> _THE EXERCISE_
Please repeat the material below word for word, keeping every line as it stands.

> _SUPPLIED MATERIAL_
╔══
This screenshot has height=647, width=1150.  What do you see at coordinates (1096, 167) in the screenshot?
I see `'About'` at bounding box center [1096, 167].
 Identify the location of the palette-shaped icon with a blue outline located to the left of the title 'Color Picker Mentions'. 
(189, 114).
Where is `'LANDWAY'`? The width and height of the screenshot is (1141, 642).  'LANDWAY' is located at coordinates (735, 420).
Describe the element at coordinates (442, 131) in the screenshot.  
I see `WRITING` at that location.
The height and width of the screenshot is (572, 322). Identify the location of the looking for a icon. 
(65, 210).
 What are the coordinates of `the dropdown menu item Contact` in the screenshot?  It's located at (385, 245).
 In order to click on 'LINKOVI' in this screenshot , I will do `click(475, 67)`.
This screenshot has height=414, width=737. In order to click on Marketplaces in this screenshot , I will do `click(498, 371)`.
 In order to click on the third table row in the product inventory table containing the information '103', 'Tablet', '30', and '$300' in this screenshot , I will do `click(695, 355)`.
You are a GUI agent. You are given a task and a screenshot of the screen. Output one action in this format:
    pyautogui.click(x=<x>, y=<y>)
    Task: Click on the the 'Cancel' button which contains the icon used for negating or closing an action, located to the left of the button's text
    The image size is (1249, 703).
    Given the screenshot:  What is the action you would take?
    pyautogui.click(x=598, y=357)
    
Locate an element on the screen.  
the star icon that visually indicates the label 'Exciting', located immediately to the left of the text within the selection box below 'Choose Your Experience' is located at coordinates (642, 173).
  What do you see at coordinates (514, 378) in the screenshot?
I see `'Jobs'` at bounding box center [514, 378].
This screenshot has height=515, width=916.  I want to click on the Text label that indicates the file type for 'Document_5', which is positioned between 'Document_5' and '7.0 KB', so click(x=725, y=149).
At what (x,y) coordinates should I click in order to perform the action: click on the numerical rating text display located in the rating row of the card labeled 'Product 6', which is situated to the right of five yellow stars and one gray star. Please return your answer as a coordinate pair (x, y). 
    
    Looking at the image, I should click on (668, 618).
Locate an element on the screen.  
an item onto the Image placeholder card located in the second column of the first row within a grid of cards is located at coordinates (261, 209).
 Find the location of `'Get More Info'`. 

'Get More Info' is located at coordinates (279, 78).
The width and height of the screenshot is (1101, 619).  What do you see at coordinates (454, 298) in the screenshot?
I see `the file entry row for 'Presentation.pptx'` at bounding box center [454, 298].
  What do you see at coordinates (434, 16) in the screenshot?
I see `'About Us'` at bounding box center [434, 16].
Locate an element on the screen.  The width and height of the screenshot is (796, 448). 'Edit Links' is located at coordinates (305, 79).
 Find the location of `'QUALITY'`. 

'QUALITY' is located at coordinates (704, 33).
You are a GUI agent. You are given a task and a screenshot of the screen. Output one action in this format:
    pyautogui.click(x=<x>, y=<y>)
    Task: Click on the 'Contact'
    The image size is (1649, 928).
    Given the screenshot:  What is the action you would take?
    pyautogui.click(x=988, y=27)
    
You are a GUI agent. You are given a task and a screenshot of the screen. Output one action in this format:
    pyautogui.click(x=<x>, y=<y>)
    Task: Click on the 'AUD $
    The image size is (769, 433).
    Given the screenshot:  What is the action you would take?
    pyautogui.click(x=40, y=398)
╚══
> _FINISHED EXERCISE_
This screenshot has height=647, width=1150.  What do you see at coordinates (1096, 167) in the screenshot?
I see `'About'` at bounding box center [1096, 167].
 Identify the location of the palette-shaped icon with a blue outline located to the left of the title 'Color Picker Mentions'. 
(189, 114).
Where is `'LANDWAY'`? The width and height of the screenshot is (1141, 642).  'LANDWAY' is located at coordinates (735, 420).
Describe the element at coordinates (442, 131) in the screenshot.  
I see `WRITING` at that location.
The height and width of the screenshot is (572, 322). Identify the location of the looking for a icon. 
(65, 210).
 What are the coordinates of `the dropdown menu item Contact` in the screenshot?  It's located at (385, 245).
 In order to click on 'LINKOVI' in this screenshot , I will do `click(475, 67)`.
This screenshot has height=414, width=737. In order to click on Marketplaces in this screenshot , I will do `click(498, 371)`.
 In order to click on the third table row in the product inventory table containing the information '103', 'Tablet', '30', and '$300' in this screenshot , I will do `click(695, 355)`.
You are a GUI agent. You are given a task and a screenshot of the screen. Output one action in this format:
    pyautogui.click(x=<x>, y=<y>)
    Task: Click on the the 'Cancel' button which contains the icon used for negating or closing an action, located to the left of the button's text
    The image size is (1249, 703).
    Given the screenshot:  What is the action you would take?
    pyautogui.click(x=598, y=357)
    
Locate an element on the screen.  
the star icon that visually indicates the label 'Exciting', located immediately to the left of the text within the selection box below 'Choose Your Experience' is located at coordinates (642, 173).
  What do you see at coordinates (514, 378) in the screenshot?
I see `'Jobs'` at bounding box center [514, 378].
This screenshot has height=515, width=916.  I want to click on the Text label that indicates the file type for 'Document_5', which is positioned between 'Document_5' and '7.0 KB', so click(x=725, y=149).
At what (x,y) coordinates should I click in order to perform the action: click on the numerical rating text display located in the rating row of the card labeled 'Product 6', which is situated to the right of five yellow stars and one gray star. Please return your answer as a coordinate pair (x, y). 
    
    Looking at the image, I should click on (668, 618).
Locate an element on the screen.  
an item onto the Image placeholder card located in the second column of the first row within a grid of cards is located at coordinates (261, 209).
 Find the location of `'Get More Info'`. 

'Get More Info' is located at coordinates (279, 78).
The width and height of the screenshot is (1101, 619).  What do you see at coordinates (454, 298) in the screenshot?
I see `the file entry row for 'Presentation.pptx'` at bounding box center [454, 298].
  What do you see at coordinates (434, 16) in the screenshot?
I see `'About Us'` at bounding box center [434, 16].
Locate an element on the screen.  The width and height of the screenshot is (796, 448). 'Edit Links' is located at coordinates (305, 79).
 Find the location of `'QUALITY'`. 

'QUALITY' is located at coordinates (704, 33).
You are a GUI agent. You are given a task and a screenshot of the screen. Output one action in this format:
    pyautogui.click(x=<x>, y=<y>)
    Task: Click on the 'Contact'
    The image size is (1649, 928).
    Given the screenshot:  What is the action you would take?
    pyautogui.click(x=988, y=27)
    
You are a GUI agent. You are given a task and a screenshot of the screen. Output one action in this format:
    pyautogui.click(x=<x>, y=<y>)
    Task: Click on the 'AUD $
    The image size is (769, 433).
    Given the screenshot:  What is the action you would take?
    pyautogui.click(x=40, y=398)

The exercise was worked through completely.